The Economy Meets the Environment

 The reinterpretation of the economy through environmental rhetoric and “sustainable development”  slowly emerged in the 1970s and gained momentum in the 1980s and 1990s. The intellectual bias and  mythological character of sustainable development existed at the beginning of its official formation and  declaration by the World Commission of Environment and Development (WCED, 1987: 43). It was declared  that sustainable development is development that meets the needs of the present without compromising  the ability of future generations to meet their own needs. This catchy phrase gives the impression that  sustainable development is sustainability of every body’s needs and interests. The declaration acknowledges  that there is a serious problem in sustaining the needs at present and danger on sustainability in the future.  When we closely look at the solutions presented then and afterwards in every world summits and other  international or regional meetings, we do not see any demand for structural change in industrial practices.  İnstead, we see the same old policy disguised in different clothing: Control of global economical and political  marketplace by owning, controlling and exploiting the natural and human resources, and marketing the  goods and services. 
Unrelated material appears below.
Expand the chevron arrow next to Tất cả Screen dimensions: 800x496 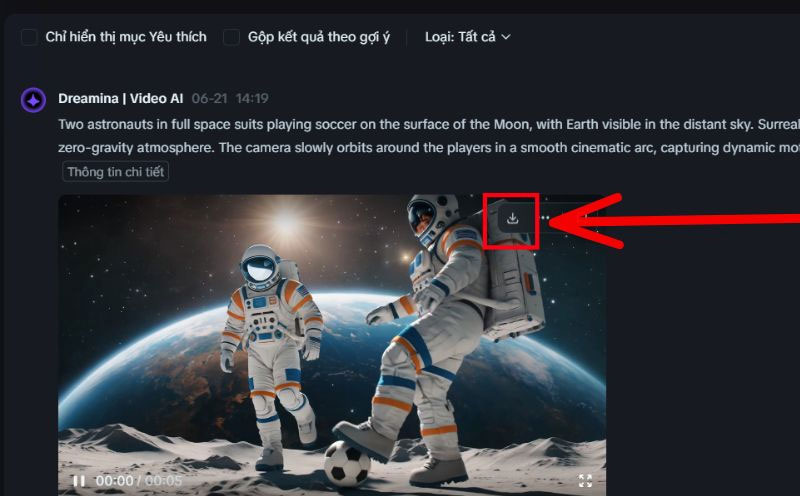(x=506, y=37)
At the 1992 Rio Conference on the environment, the mythical notion of sustainability was accepted  by governments, NGOs and many environmentalists. Finally, it turned to be the part of global politics  of domination as green geopolitics supported by the U.S. and the EU in the 2000s. Idea of sustainable  development became the major part of the rationalized popular global control in the 21st century. The main  organizing principle of sustainable development is the economic growth: Creating it, managing it, distributing  its costs and benefits on a national scale in particular territorialized states. “There is now broad consensus  that tourism development should be sustainable; however, the question of how to achieve this remains an  object of debate” (Gössling et al., 2005:417) All, it is claimed, want more material goods and social services;  so global elites compete to control the markets that allow them to implement various policies to serve these  ends (Hardt and Negri, 2000). 
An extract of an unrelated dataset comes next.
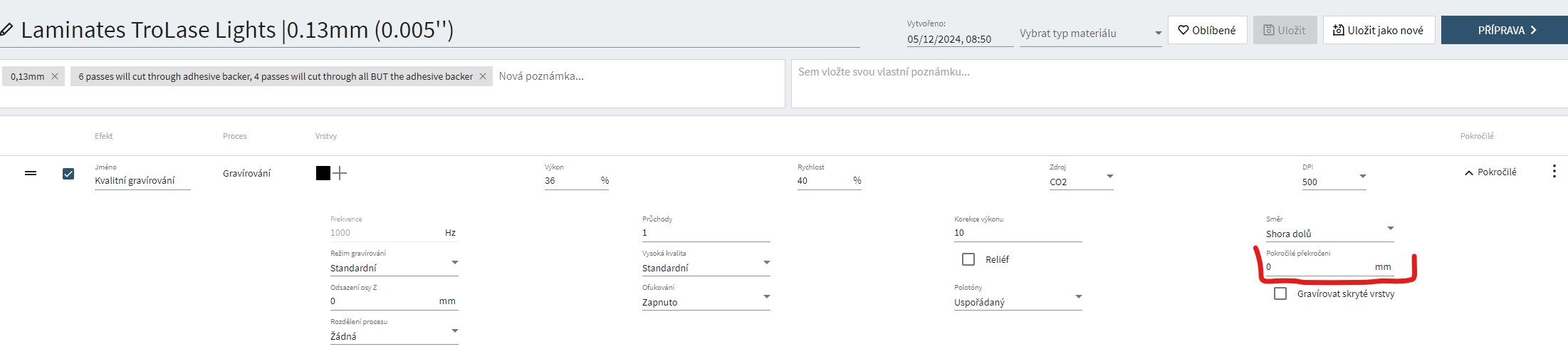Open the Směr direction dropdown
Image resolution: width=1568 pixels, height=359 pixels.
(x=1329, y=233)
Tourism and Ecotourism for Development 

The dominant rationale behind the inclusion of tourism in the national and local development can be  summarized by the OECD statement: “Tourism helps to speed up development in poor countries. It is easier  to attract tourists than to sell high-tech products on the world market” (Kertsen, 1997). Similarly, in 1989,  the Hague Declaration on Tourism focused on the place of tourism in economic and social development.  It emphasized the importance of formulating and applying policies to promote harmonious development  of domestic and international tourism and leisure activities for the benefit of all those who participate them. However, this explicit acknowledgement of the socio-economic issues appears to have been lost in  the subsequent discourse on sustainable tourism (Roe et al., 2003). Later, ecotourism is introduced as a  form of sustainable tourism: “Ecotourism is a sector of tourism, based on nature travel, but including the  principle of sustainability (TIES, 2003: 5). It is regarded as a viable tool for economic development that  takes into account conservation (Khan, 2003: 109). In fact, ecotourism with the framework of ecological  sustainability is the parcel and part of this market policy that expands its sphere of influence and activity  in rural and natural areas, enhancing the tourism industry, mass-market consumerism, dependency,  destroying indigenous life forms and ecological integrity. During the implementation of this policy, new  “environment friendly” products are produced and clean production processes, environmental monitoring  and rehabilitation systems are developed, initiatives for preventing pollution, reducing waste and maximizing  the energy savings are taken by the same system that pollute the environment. These policies based on  the instrumental rationality enhanced the corporate image, profits, productivity, resource management, labor  utilization, energy savings, and the power of the corporate and state control at the same time. 

Mainstream Explanations of Ecotourism

  Definitions of ecotourism presented by the proponents of dominant paradigm focus on the concepts like  responsible travel, natural areas, wildlife, nature-based, small scale, benign, non-damaging, non-degrading,  environmental effect, minimum or no impact, bird watching, wildlife watching, nature walk, conscientious  use, sustainability, conservation, balance, awareness, education, admiring, knowing, appreciation, respecting,  participation, local life, culture, history, welfare, economic benefit for local communities, local ownership, the  relevance of cultural resources, and host community participation. 

Place of Activity 
 In ecotourism, locus of activity is the natural environment. Ecotourism is a form of nature-based tourism,  an enlightening nature travel experience (Wight, 1993). Almost all definitions state that ecotourism takes  place in relatively undisturbed natural (Björk 2000; Blamey 1997; Valentine, 1991, 1993) or pristine  areas (Ceballos-Lascurain, 1991). It involves traveling to relatively undisturbed or uncontaminated natural  places (Wallace and Pierce, 1996). It is natural history-based and/or wildlife-related recreation activity  (Hvenegaard, 1994). These explanations describe the place of activity and prescribe the activity location.  These descriptions create the myth that any activity done in the natural areas is ecotourism. 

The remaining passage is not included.